# Task instructions:
Return every line of the records below word for word, leaving out the pictures.

# Data lines:
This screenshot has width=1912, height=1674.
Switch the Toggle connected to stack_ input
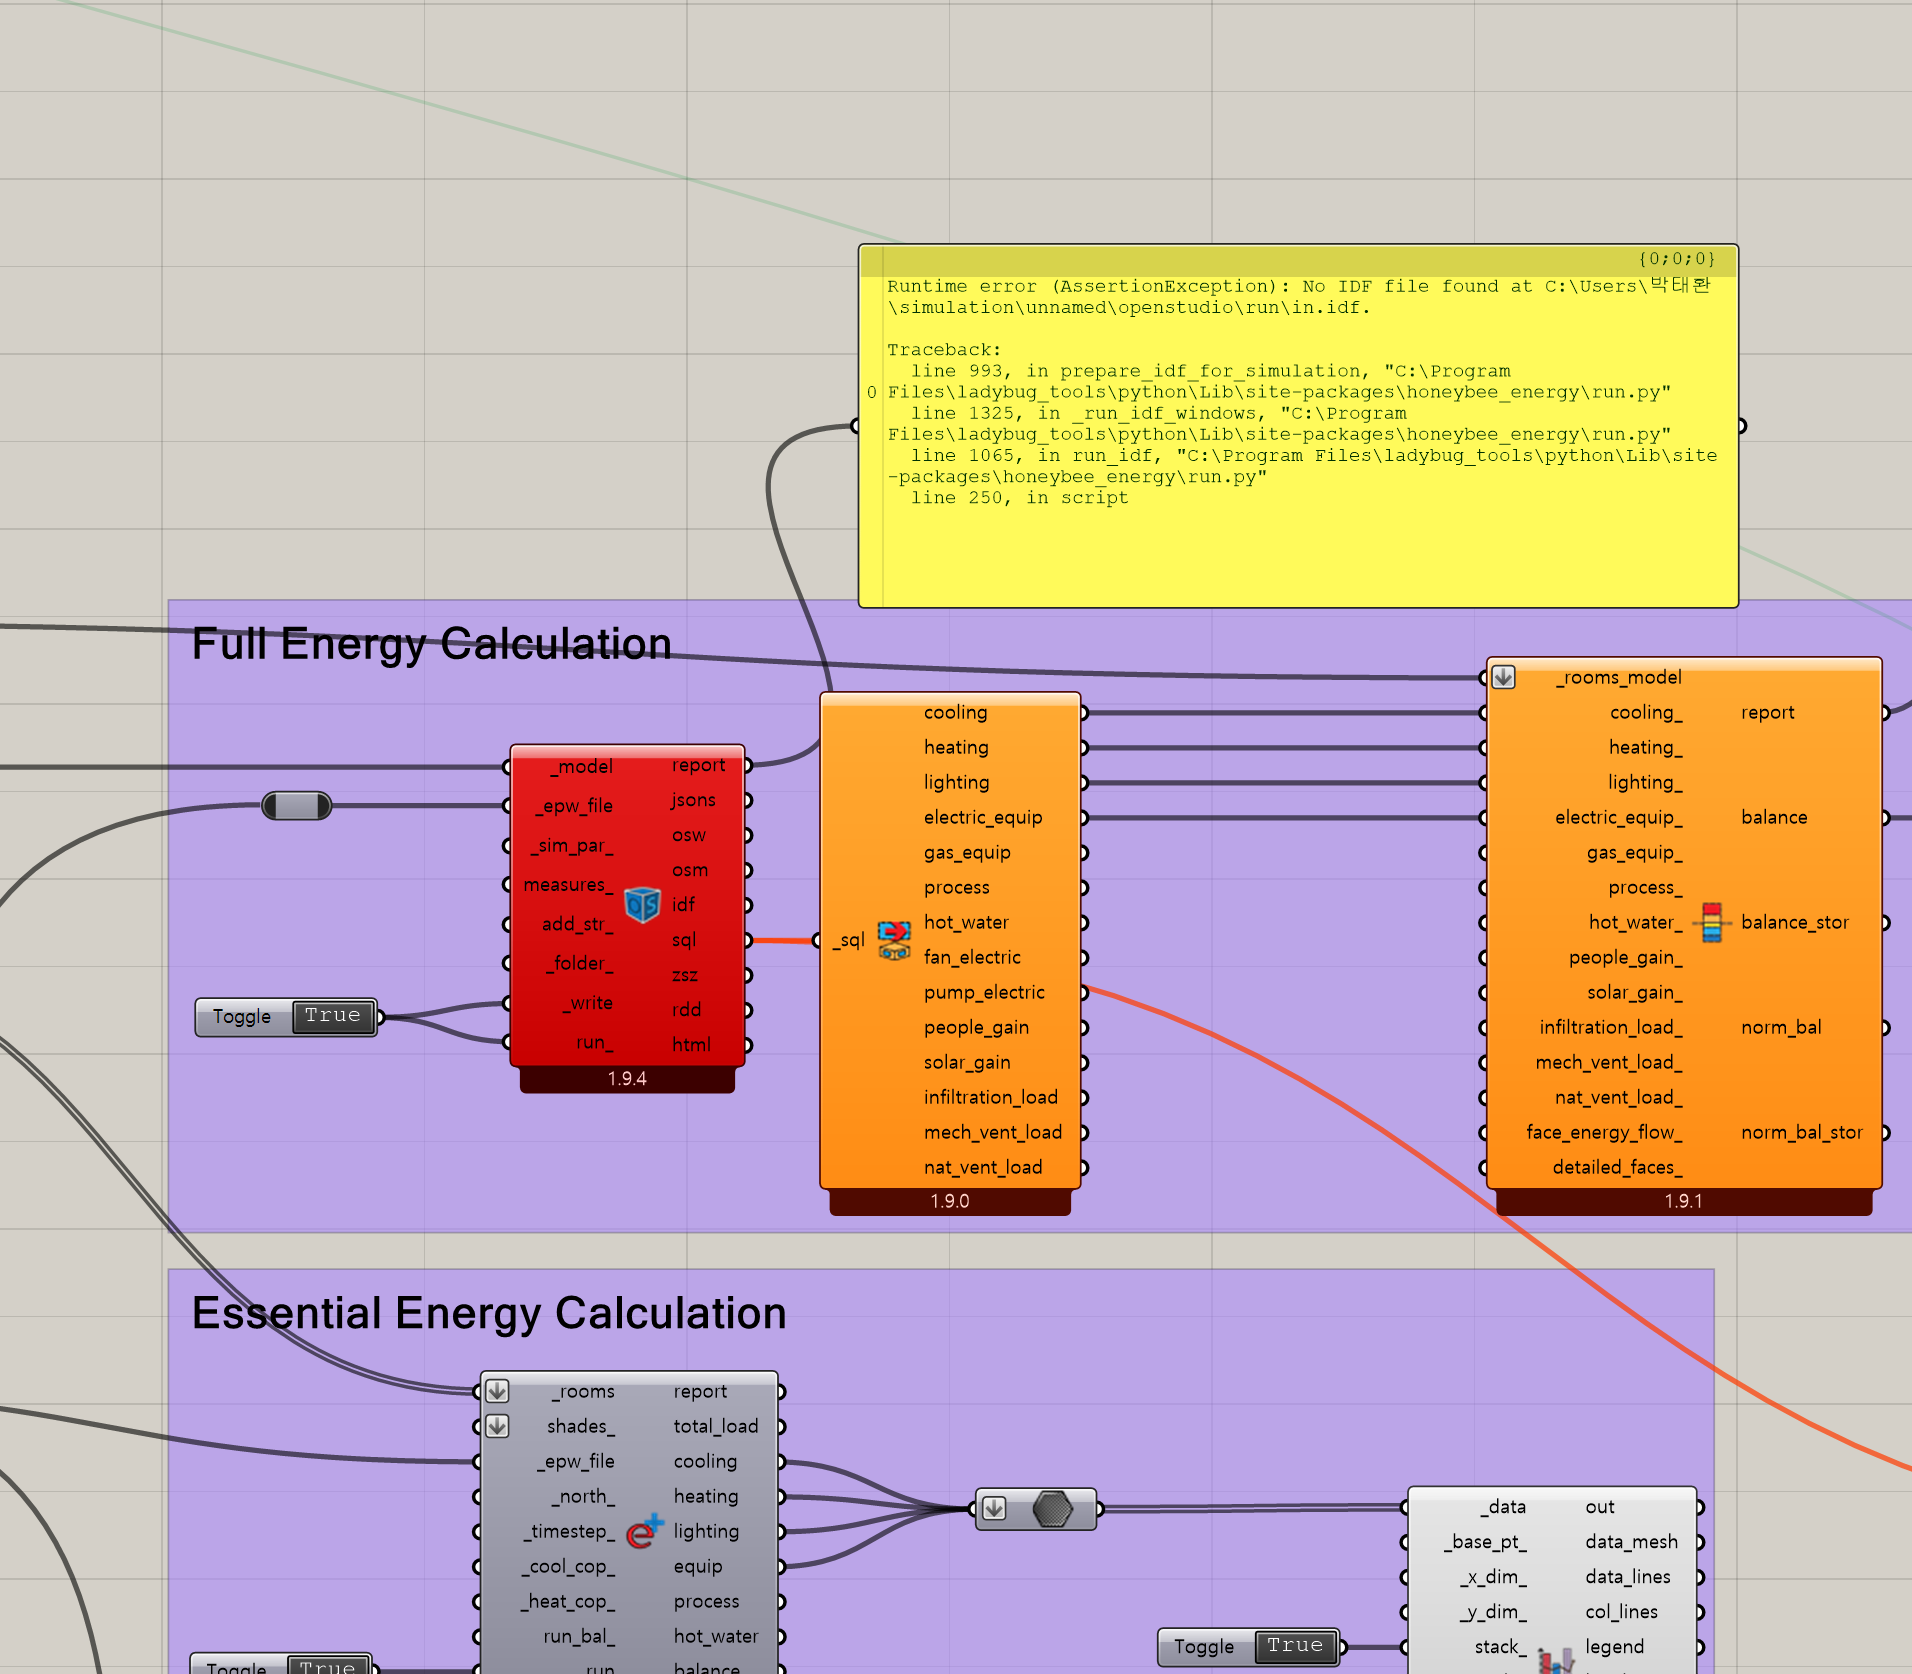click(x=1294, y=1646)
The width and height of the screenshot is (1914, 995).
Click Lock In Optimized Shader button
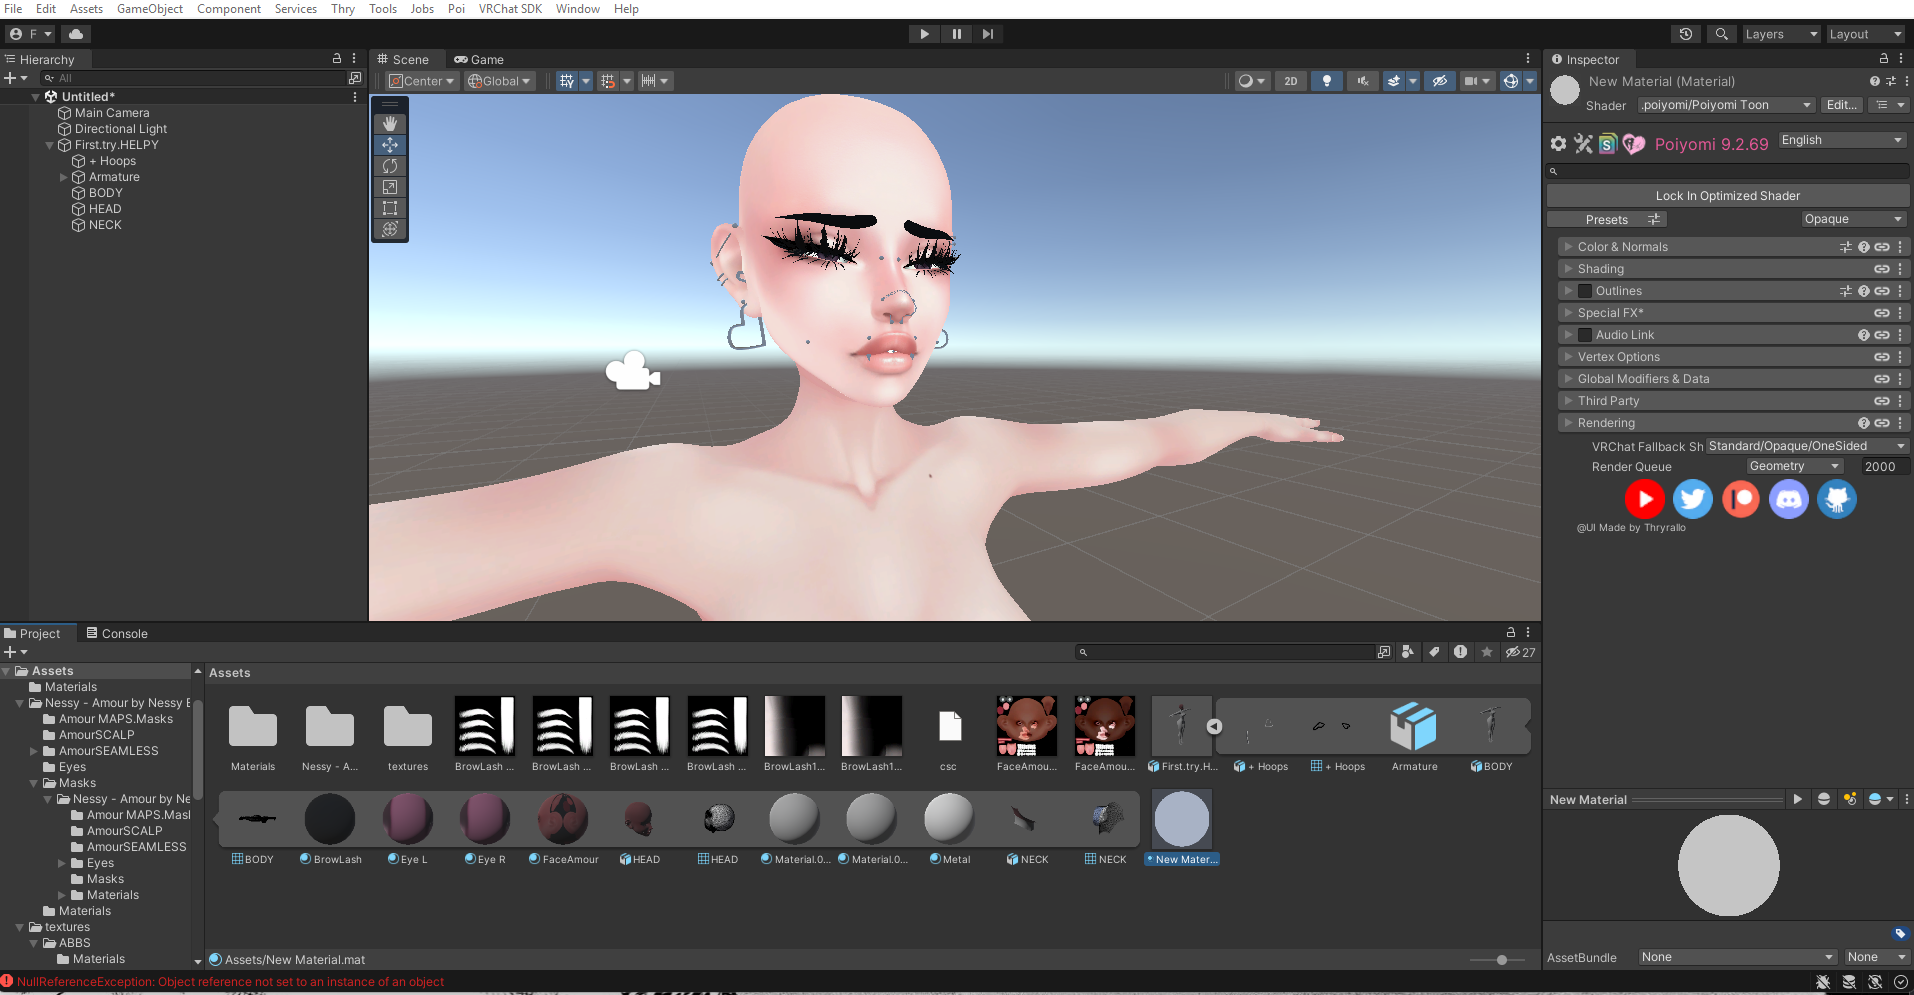coord(1728,196)
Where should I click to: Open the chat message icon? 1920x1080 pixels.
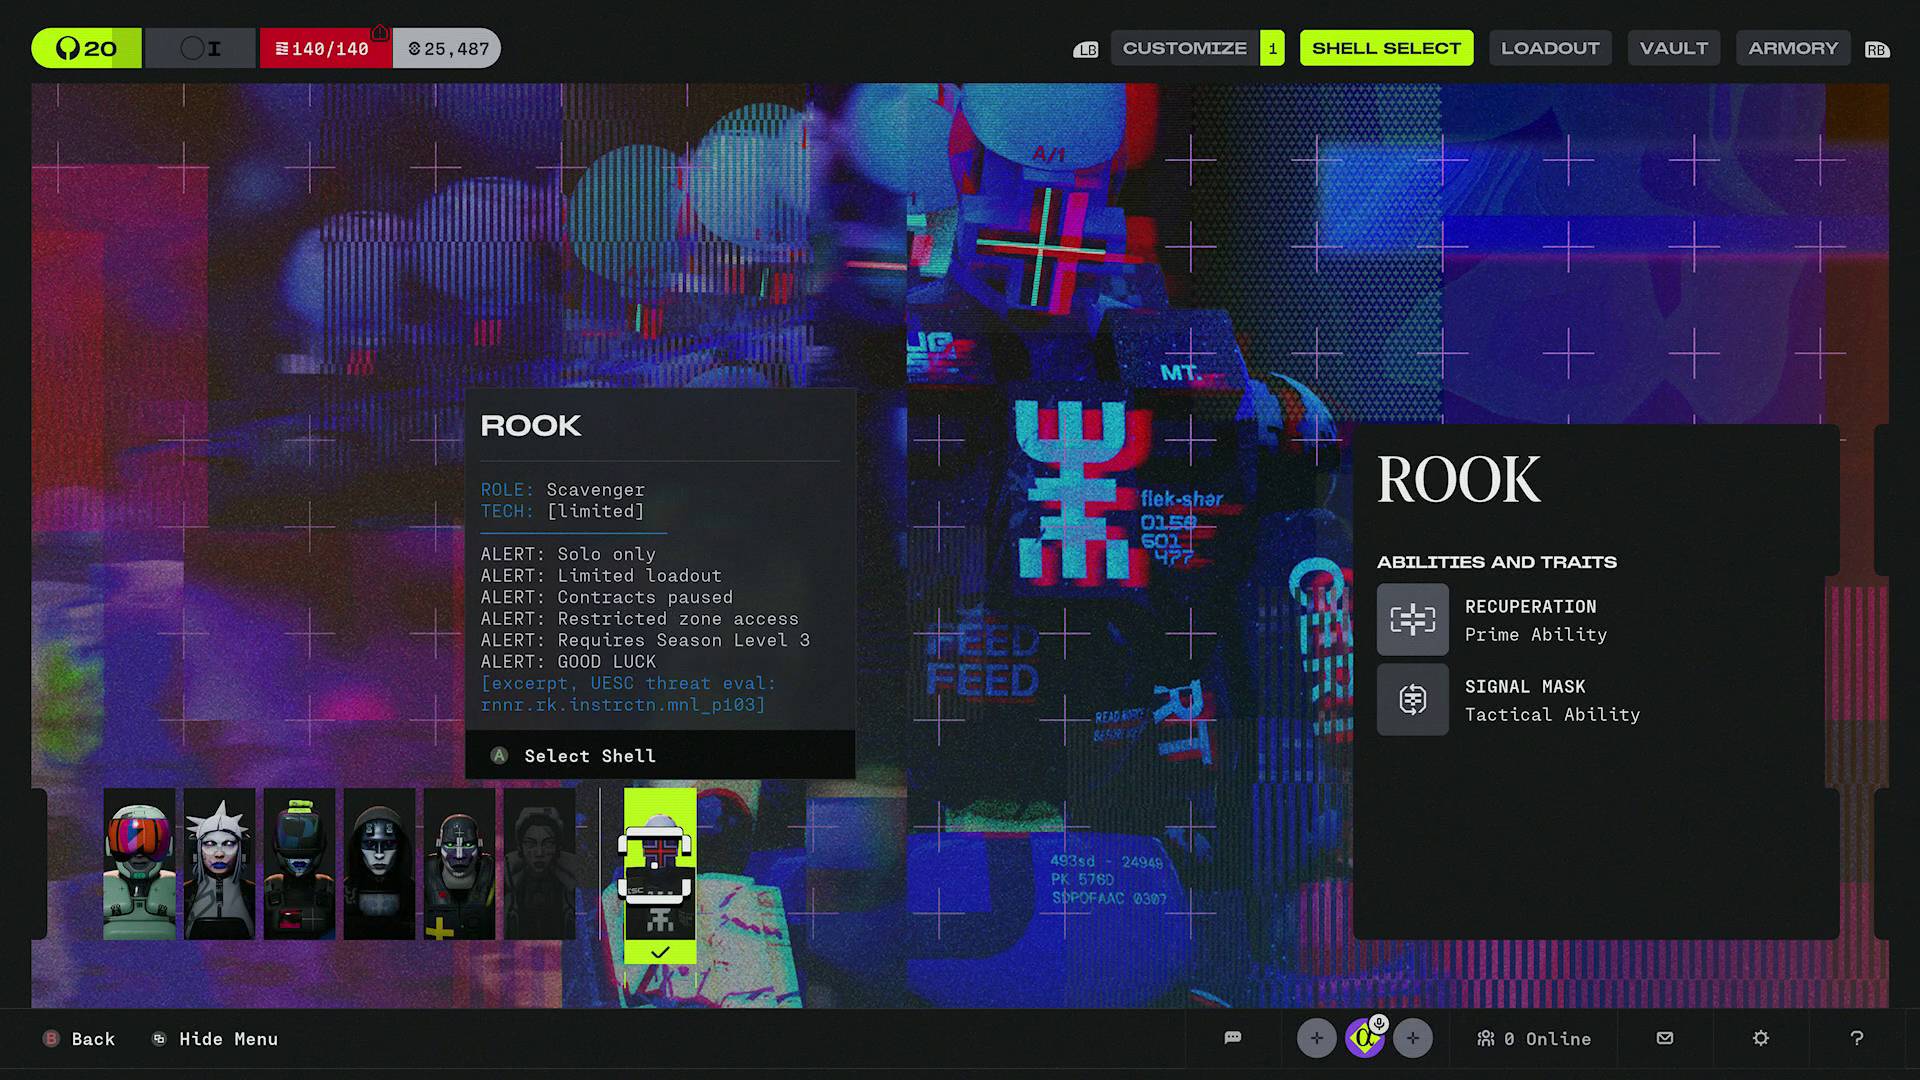tap(1233, 1038)
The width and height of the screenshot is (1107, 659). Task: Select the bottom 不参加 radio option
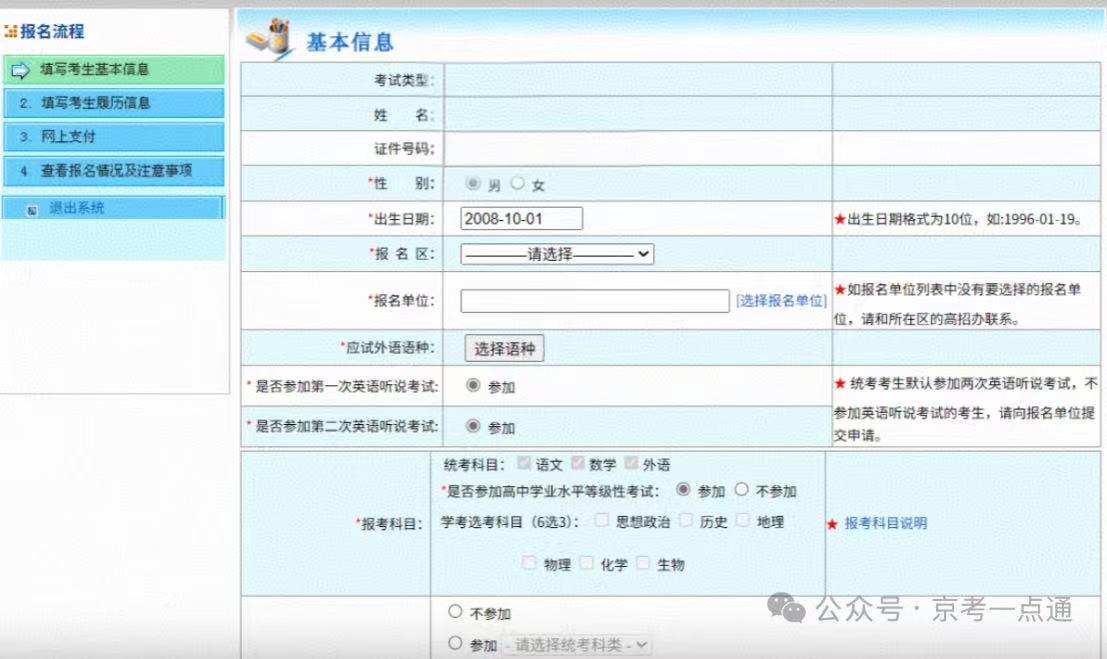coord(456,612)
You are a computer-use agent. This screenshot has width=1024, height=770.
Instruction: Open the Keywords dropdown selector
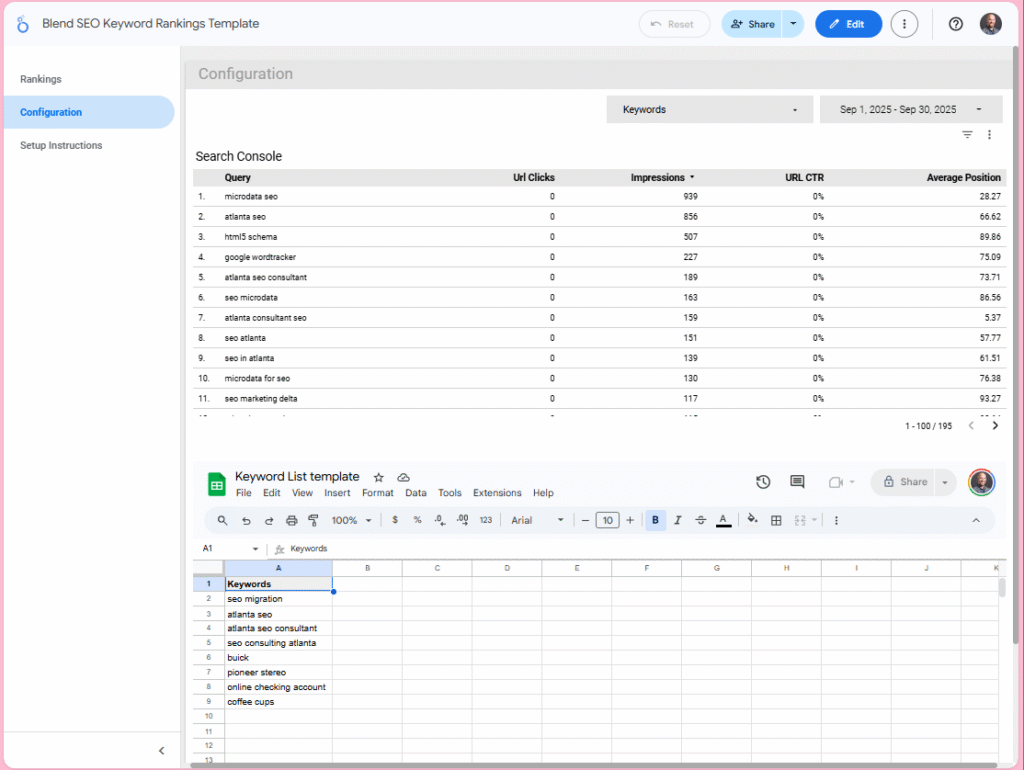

# The reply:
This screenshot has width=1912, height=1674.
Switch the Toggle connected to stack_ input
click(x=1294, y=1646)
The width and height of the screenshot is (1914, 995).
Click Lock In Optimized Shader button
coord(1728,196)
Where should I click to: Open the chat message icon? 1920x1080 pixels.
tap(1233, 1038)
The width and height of the screenshot is (1107, 659). Task: Select the bottom 不参加 radio option
coord(456,612)
You are a computer-use agent. This screenshot has width=1024, height=770.
Instruction: Open the Keywords dropdown selector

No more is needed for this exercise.